Task details
Starting with the line containing "Click the NO LOGO brand logo" and continuing through the end of the listing, rewrite those lines with "brand" changed to "company" and everything else kept the same, leaving out the pictures.

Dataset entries
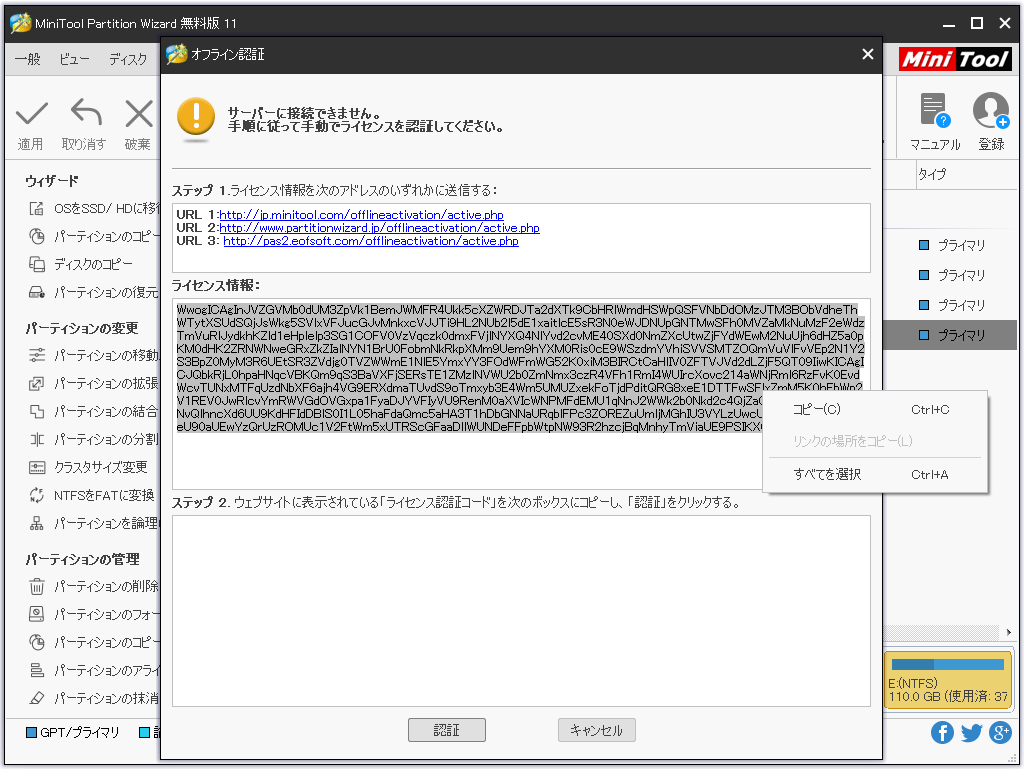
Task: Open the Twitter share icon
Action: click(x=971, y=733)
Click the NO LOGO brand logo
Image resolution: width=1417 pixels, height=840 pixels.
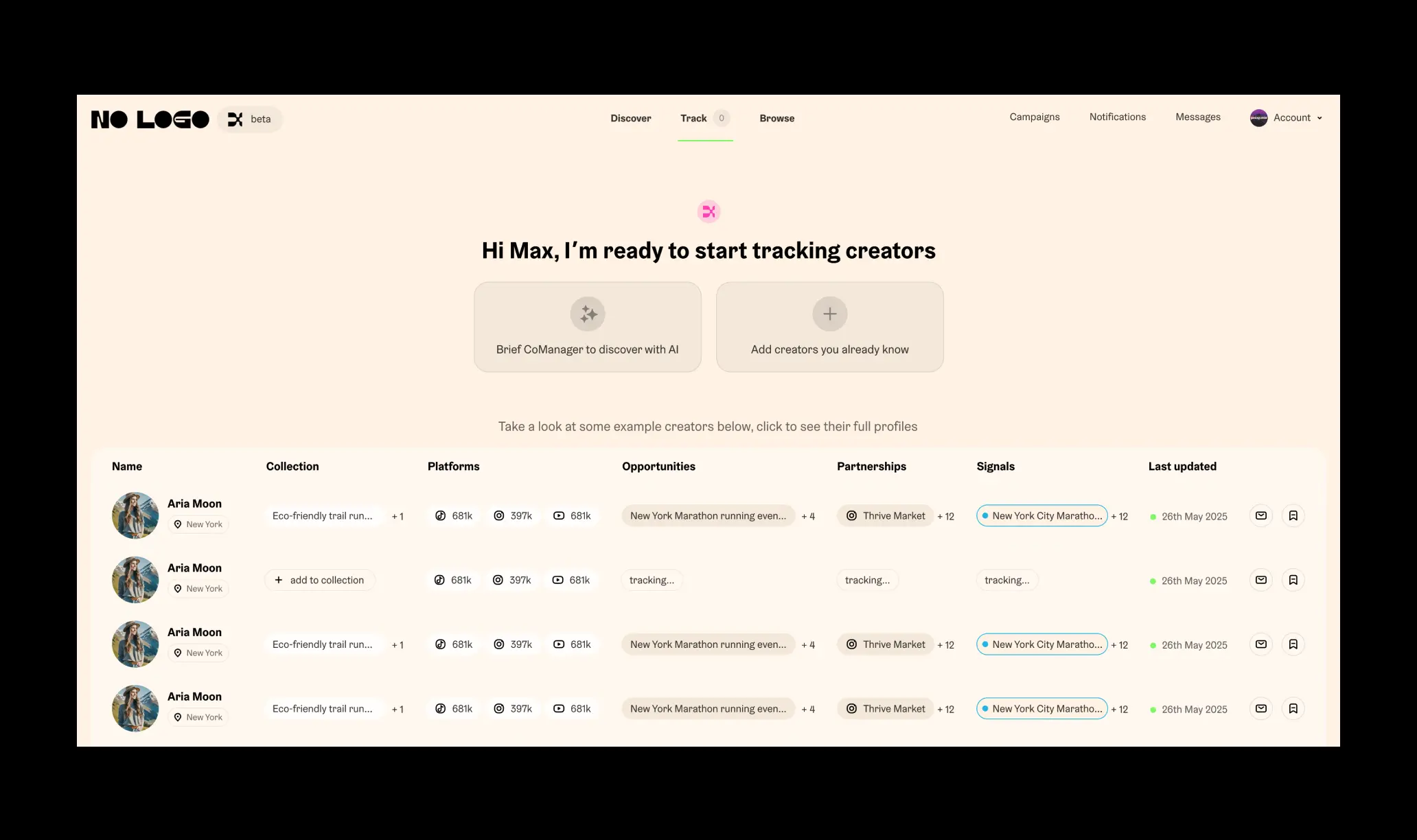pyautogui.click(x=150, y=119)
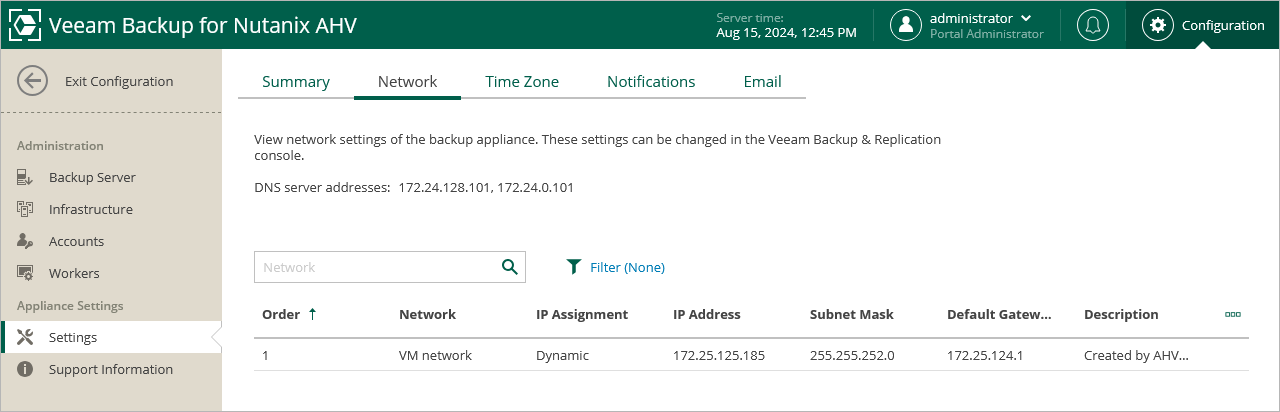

Exercise answer
Click the NO LOGO company logo
Image resolution: width=1417 pixels, height=840 pixels.
pyautogui.click(x=150, y=119)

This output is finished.